From the SEE Impact Report: Q&A With Arnaud Brunet
Originally published in the SEE Impact Report 2022
Arnaud Brunet serves as Executive Director, Portfolio and Sustainability, for SEE in the Europe, Middle East, and Africa (EMEA) region. With decades of experience in the food and packaging industries, he leads the food portfolio team in developing and commercializing innovative packaging solutions while also coordinating advocacy and sustainability strategies in the region.
What are some of EMEA’s most pressing sustainability packaging challenges, and how is SEE innovating to help solve them?
The European region has been a leader in developing and implementing policies that drive dramatic changes in business and society, with a goal to improve overall sustainability. Beginning with the European Green Deal, approved in 2020, a set of policy initiatives were put in place. More recently, policy changes are being considered as part of the European Union’s Packaging and Packaging Waste Regulation, an initiative to ensure all packaging is reusable or recyclable in an economically feasible way by 2030.
Our industry’s challenge is that we do not yet have harmonization on packaging requirements, especially across countries in Europe and in the U.K. Without a common set of design guidelines, we need to develop packaging materials to comply with different standards while keeping product protection at the forefront of what we do.
SEE is innovating to meet regulatory requirements while also looking to improve our customers’ sustainability. We are guided by three key focus areas:
1. Product protection. Whether protection against damage, or prevention of food waste—our packaging reduces overall carbon footprint impacts.
2. Designing for recycling. By simplifying our packaging designs, we are also making our solutions easier to recycle.
3. Circularity. Working with customers and suppliers, we are driving innovation in recovering and recycling materials, with an emphasis on chemical recycling.
How is SEE meeting the sustainability needs of EMEA customers?
We lead our industry with solutions that provide outstanding product protection, use minimum amounts of packaging, and enable our customers to bring automation and digital innovations into their operations. A good example is our CRYOVAC® brand barrier display overwrap film with post-consumer recycled content. These ultra-thin films are used to overwrap oxygen-sensitive foods like cheese and processed meats. The solution uses the thinnest film on the market (which reduces the overall amount of plastic), offers an optimized oxygen barrier to extend shelf life while meeting recycling requirements, and incorporates 30% recycle content that is compliant for food applications.
We are also innovating our shrink barrier bag offerings. These novel food packaging solutions provide product protection and sustainability and are helping to make the switch from heavy thermoform packs to lightweight shrink vacuum bags.
In addition, we are helping our customers measure and report improvements in their environmental impact through a reduction in greenhouse gas emissions. By being able to quantify benefits of the packaging and the savings from waste reduction, we provide our customers with confidence that their sustainability efforts are making a difference.
How is your team working to address circularity in the region?
Together with a cheese processor, leading retailer, chemical recycler, and polymer manufacturer, in 2020, SEE’s EMEA team led the industry in sustainability by conducting a trial to prove that closed-loop recycling is feasible for complex soft plastic film.
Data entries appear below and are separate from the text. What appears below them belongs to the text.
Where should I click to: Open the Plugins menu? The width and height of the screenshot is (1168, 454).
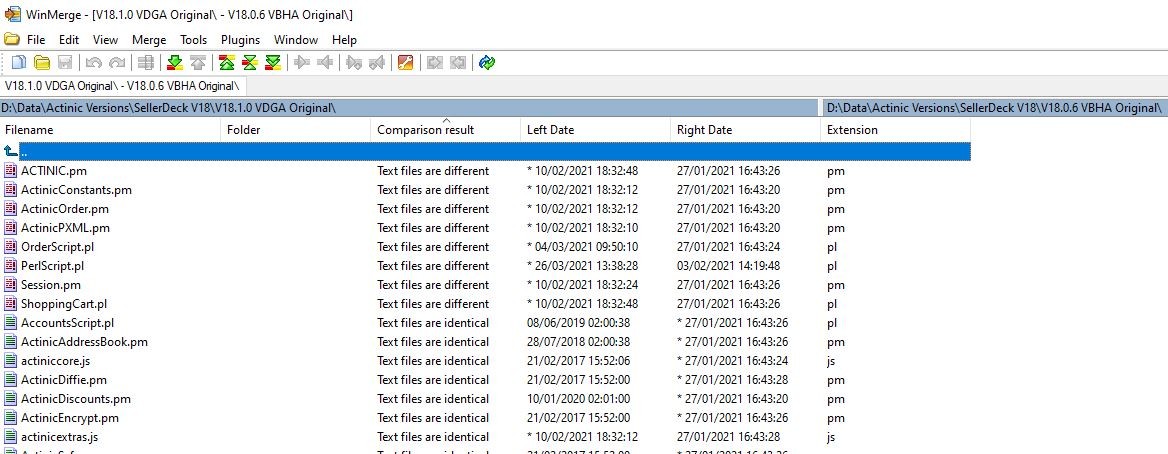[x=240, y=40]
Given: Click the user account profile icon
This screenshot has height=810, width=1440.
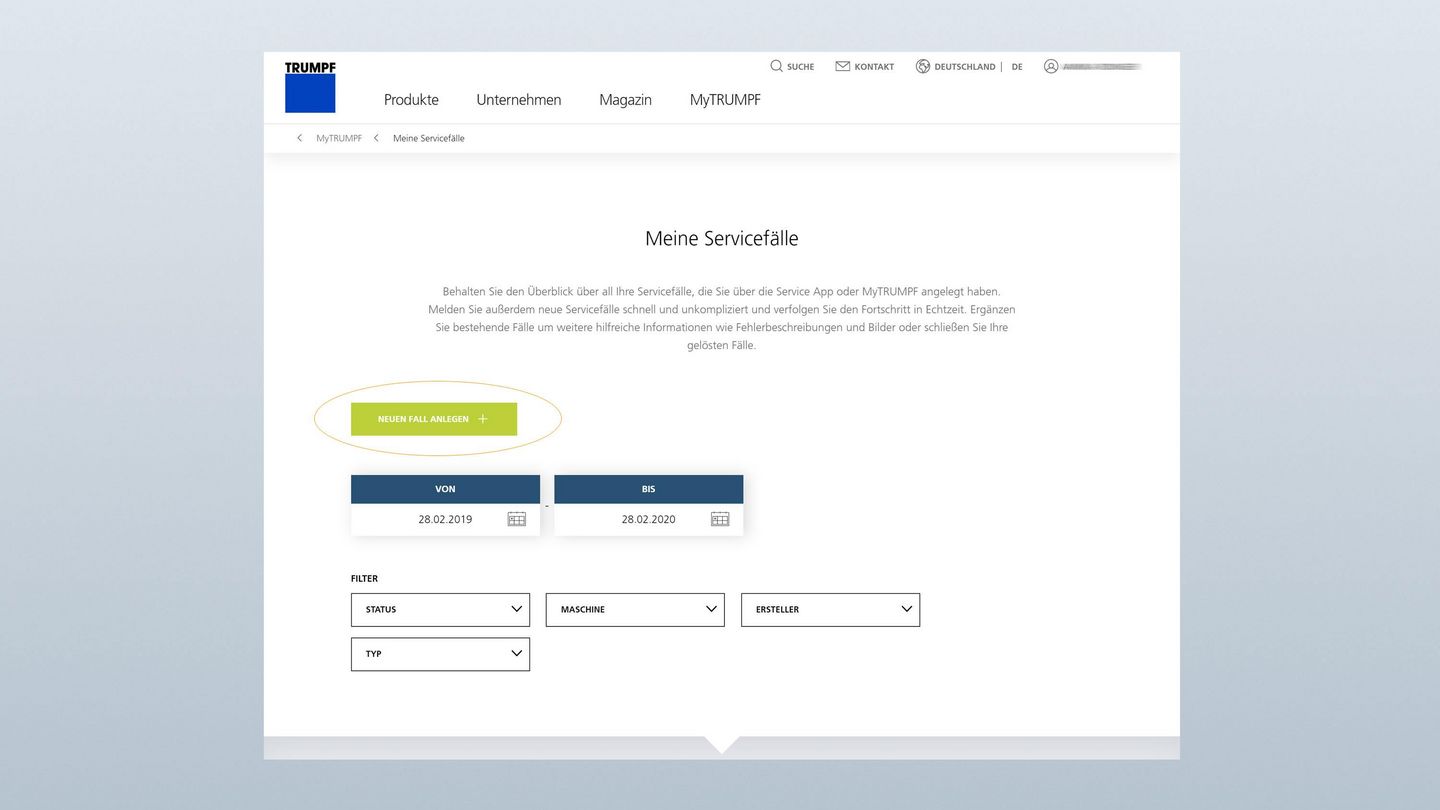Looking at the screenshot, I should click(x=1050, y=66).
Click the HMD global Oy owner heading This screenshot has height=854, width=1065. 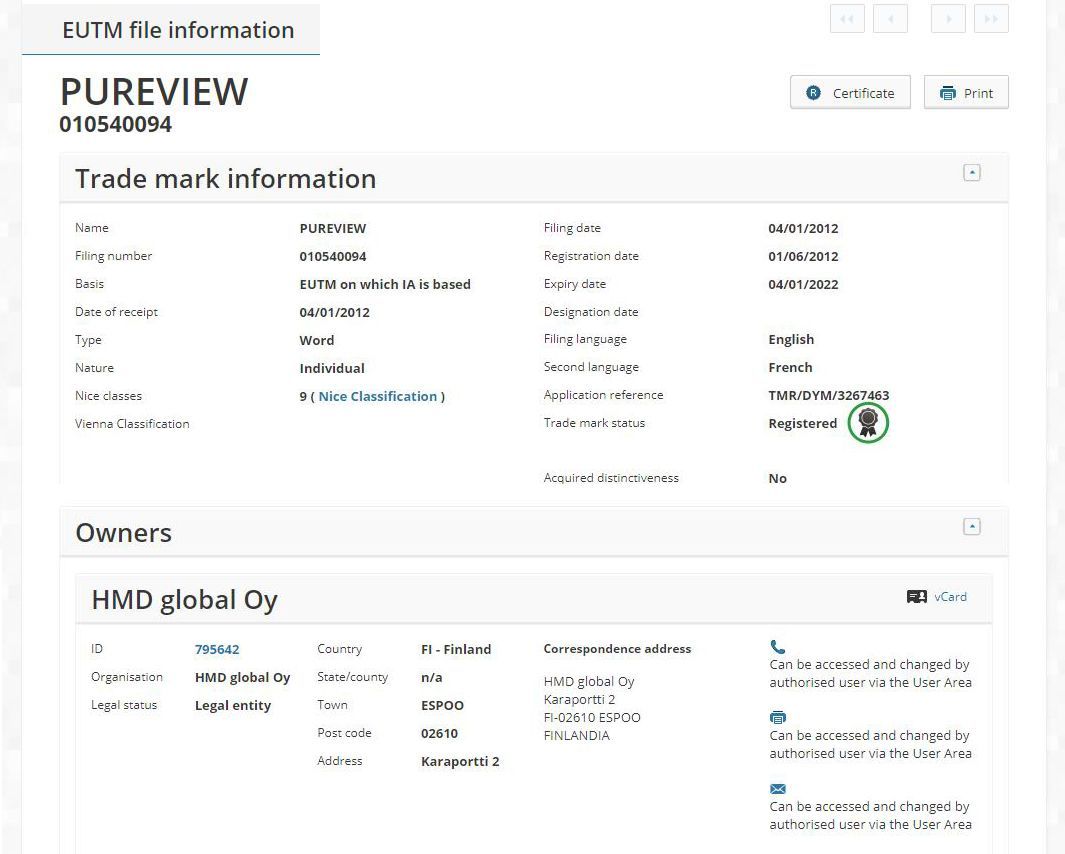tap(185, 600)
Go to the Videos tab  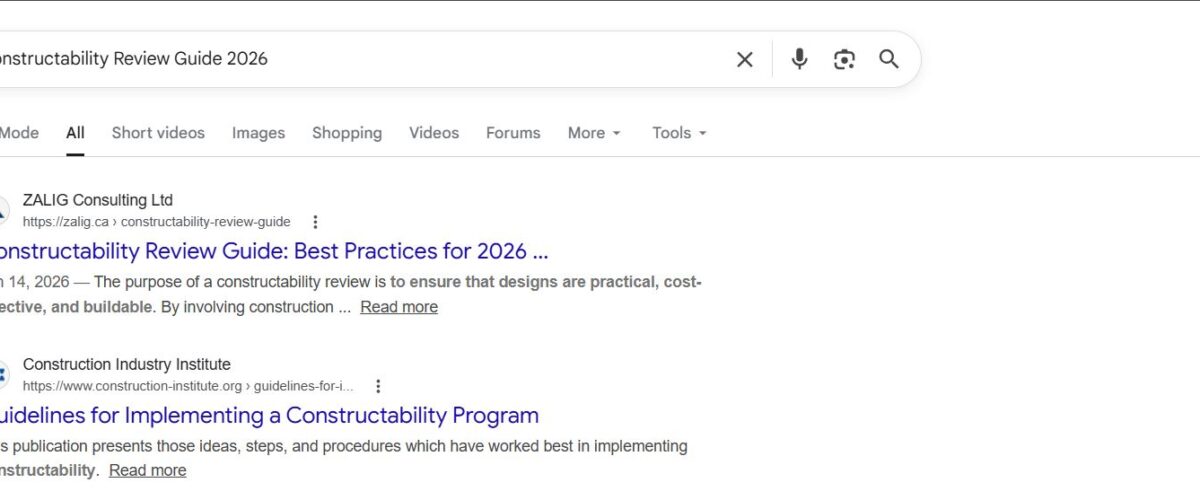[434, 133]
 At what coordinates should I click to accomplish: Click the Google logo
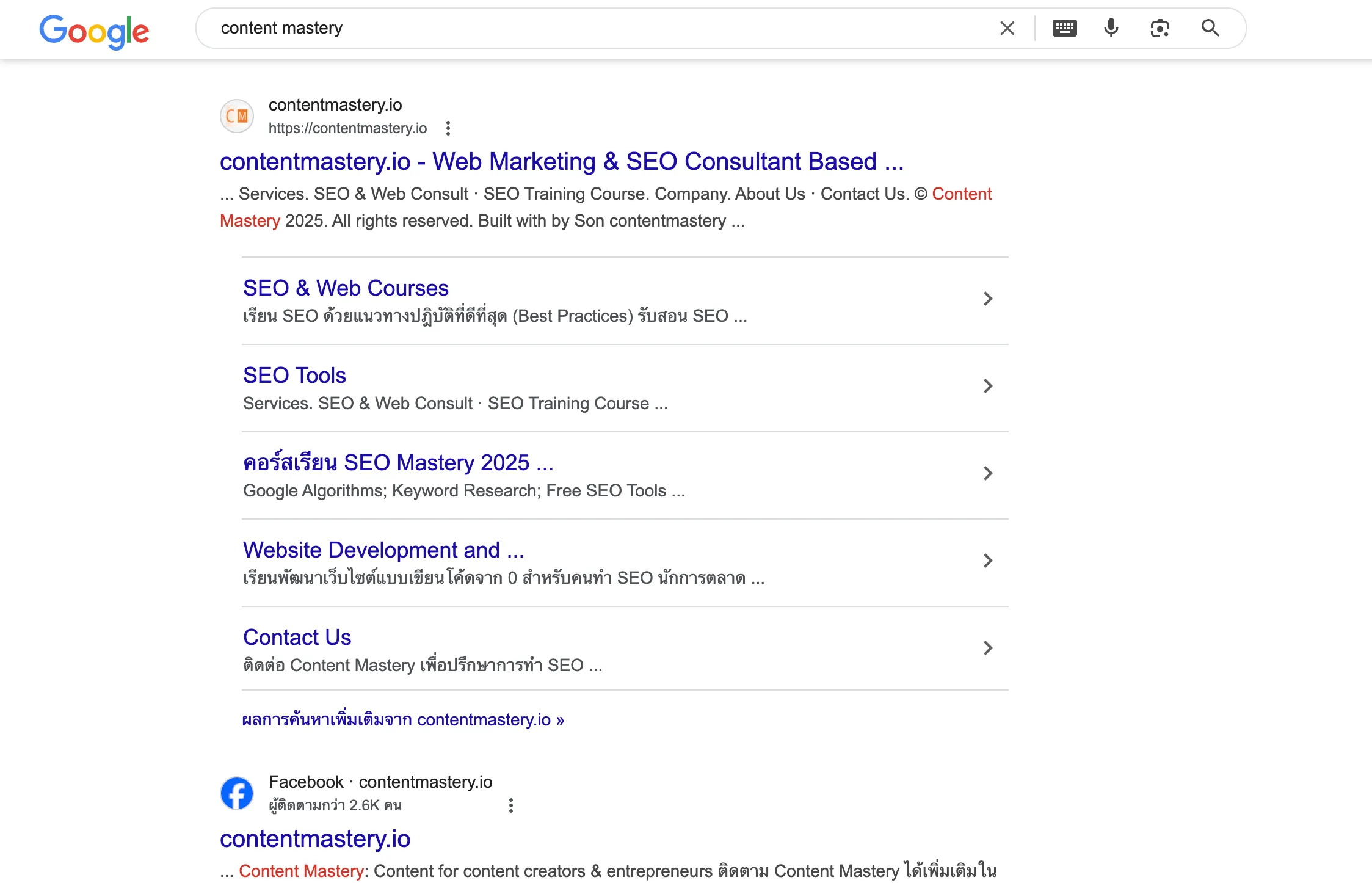94,31
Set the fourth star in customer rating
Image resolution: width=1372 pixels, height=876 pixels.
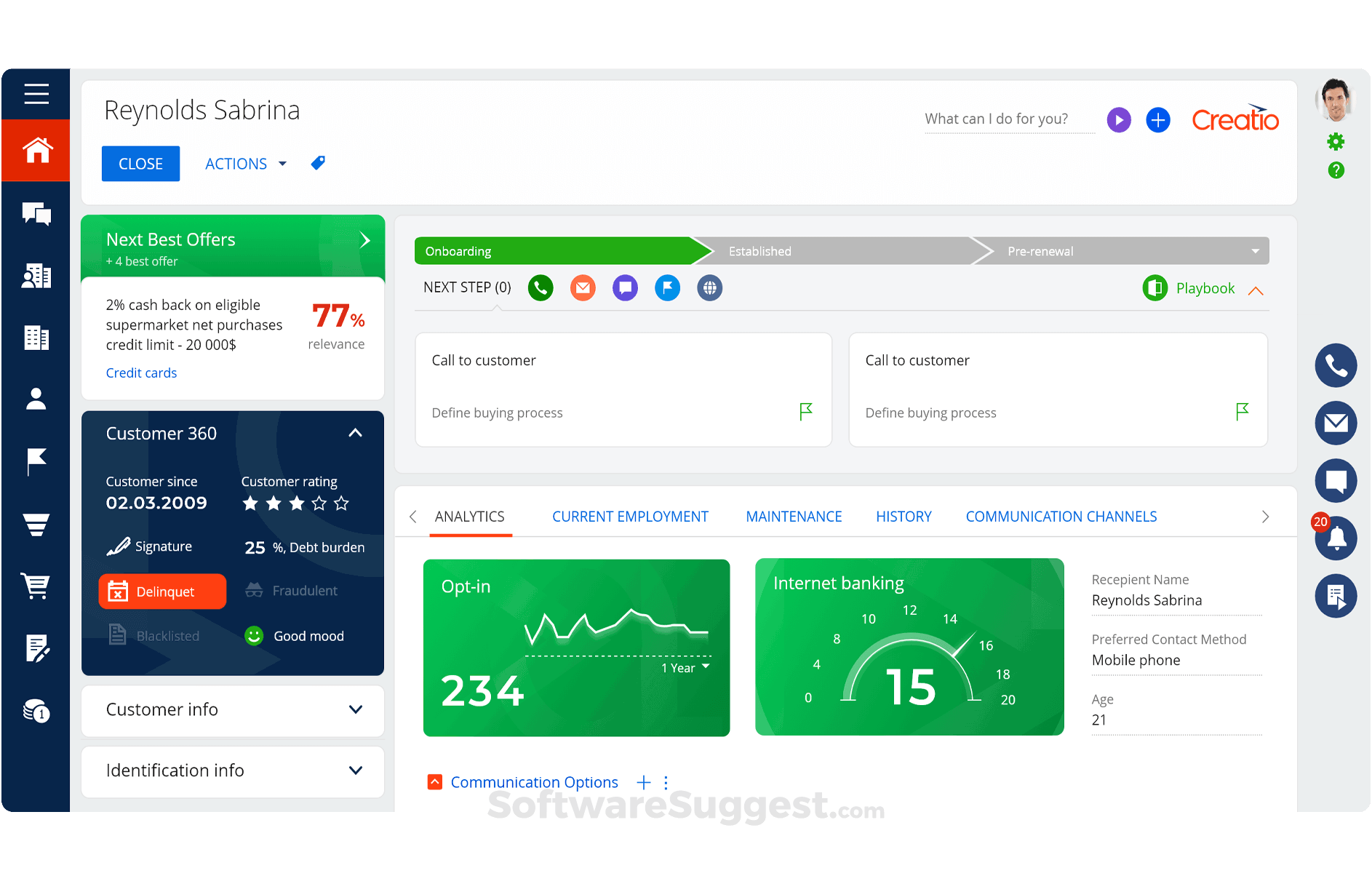pos(319,502)
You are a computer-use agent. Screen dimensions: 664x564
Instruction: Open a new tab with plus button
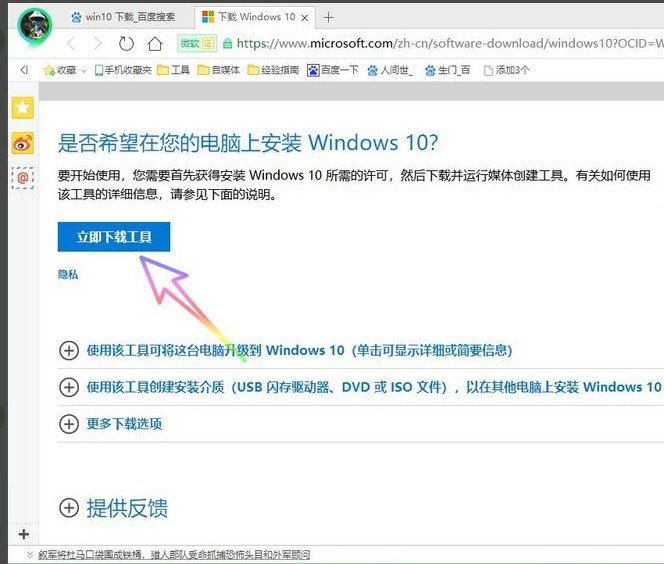(329, 17)
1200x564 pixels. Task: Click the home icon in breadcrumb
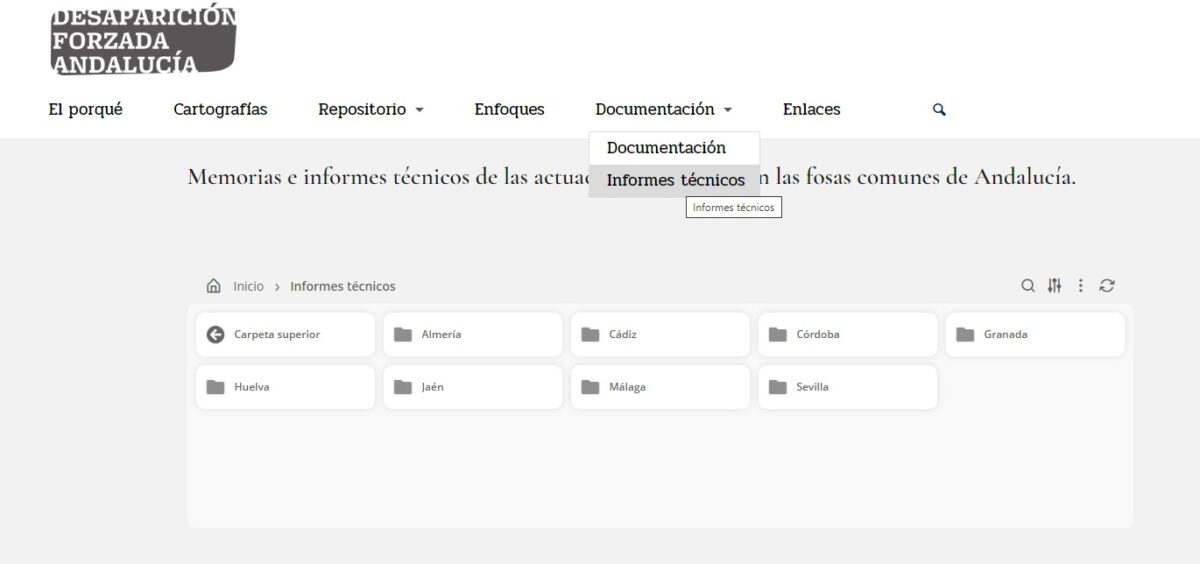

Since then, we have expanded efforts and engaged with other customers and partners to scale efforts for collection, recycling, and reuse of materials—with an emphasis on expanding the type of packaging materials that are collected. We have a vision for circularity that combines the material efficiency of flexible packaging with the innovation of chemical recycling to make packaging that can be remade.
How is SEE collaborating in EMEA to help customers achieve the most sustainable impact?
In many ways, carbon footprint and greenhouse gas emissions are the currency of sustainability. We use life-cycle assessments that include both packaging and the packed product and work with our customers to minimize overall impacts. Through product design, we achieve outstanding packaging performance.
But just as we focus on design for performance, we are focusing on design for circularity—by anticipating future regulatory requirements and working to implement design standards to make sustainability easier to understand for customers and consumers.
The key is “design for performance” and “design for circularity” have to be done together. We work with association partners to emphasize how we must simultaneously protect the packaged product while designing our packaging solutions to be collected, sorted, and recycled. Keeping these design elements in balance is critical to prevent food waste while making sure the packaging has a means to be recovered after use.